* _Exercise objective_
Please reproduce the passage of the U.S. history timeline below word for word, from "2003: Partial Birth" up to and including "dies in prison.".

* _Text extract_
↓↓↓

1788: U.S. Constitution is ratified: Slaves are defined as three-fifths of a human being.  "Persons" without property can't vote.  (Mississippi is the first state to allow women to own property, in 1839). [User created media]

2003: Partial Birth Abortion Act is signed into law, resulting in a fine or imprisonment of anyone performing a late-term abortion.

Actions for Self-Determination:
  • 14th or 15th Century: Iroquois Confederacy is formed. The U.S. Constitution draws heavily from the constitution of the Iroquois nations. (note: different sources cite different times for initiation of the Confederacy).
  • 1804: Haiti wins independence from colonial France, the only nation to gain nationhood through slave revolt.  General Toussaint L’Ouverture, who was formerly enslaved and is self-educated, becomes one of the principal leaders of the revolution. After being promised his freedom, he is captured and imprisoned in France, where he dies in prison.
  • 1841-42: The Dorr Rebellion in Rhode Island organizes 12,000 working class people who couldn’t vote or serve in militias to form their own People’s Convention. A new constitution organized by the convention did not require property ownership for voting and was voted for by 14,000 state residents (a clear majority in Rhode Island).
Discussion Questions:
  • What demographic of people is responsible for both the Constitution and the Partial Birth Abortion Act?
  • Why was owning property required for white men to vote?
  • Reflect on voting today. Who can and can't vote? What percentage of the country votes and what demographic?
  • Discuss modern representations of Haiti. What relationship do these have to Haiti's history as the first free Black nation in the Americas?

↑↑↑

* _Source excerpt_

↓↓↓

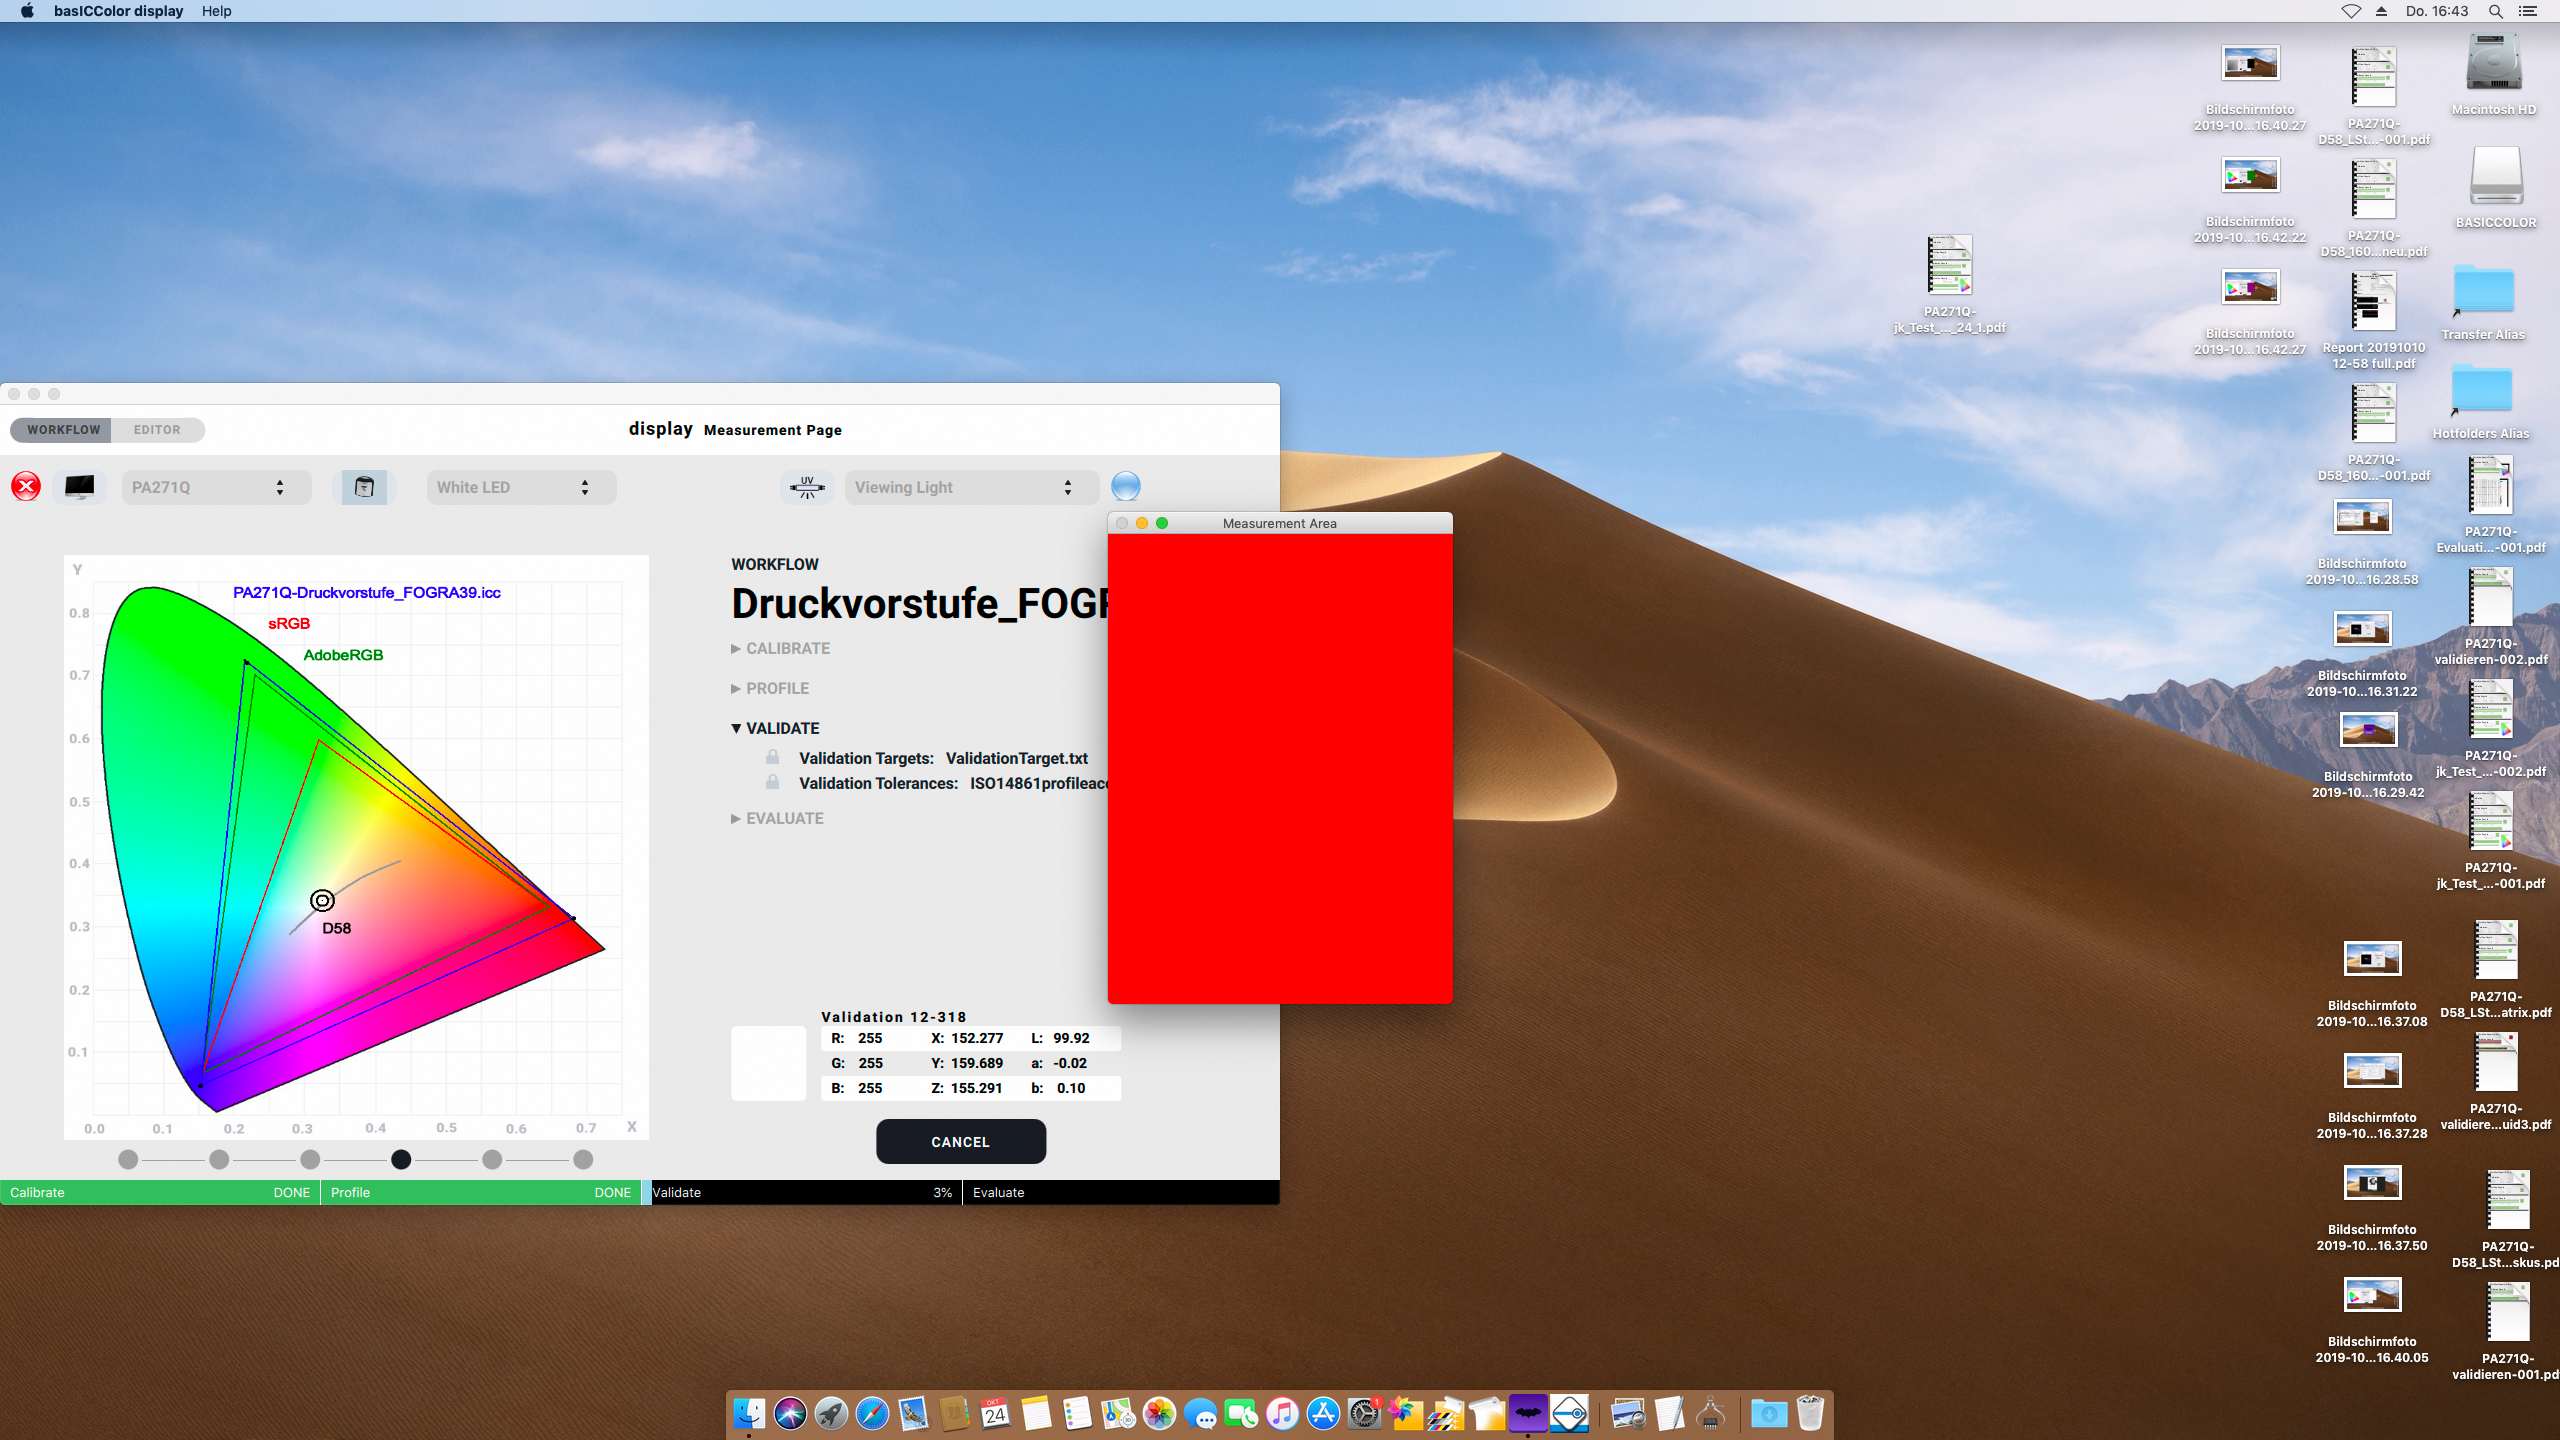The width and height of the screenshot is (2560, 1440).
Task: Click lock icon beside Validation Targets
Action: tap(773, 757)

↑↑↑

* _Final result_
2003: Partial Birth Abortion Act is signed into law, resulting in a fine or imprisonment of anyone performing a late-term abortion.

Actions for Self-Determination:
  • 14th or 15th Century: Iroquois Confederacy is formed. The U.S. Constitution draws heavily from the constitution of the Iroquois nations. (note: different sources cite different times for initiation of the Confederacy).
  • 1804: Haiti wins independence from colonial France, the only nation to gain nationhood through slave revolt.  General Toussaint L’Ouverture, who was formerly enslaved and is self-educated, becomes one of the principal leaders of the revolution. After being promised his freedom, he is captured and imprisoned in France, where he dies in prison.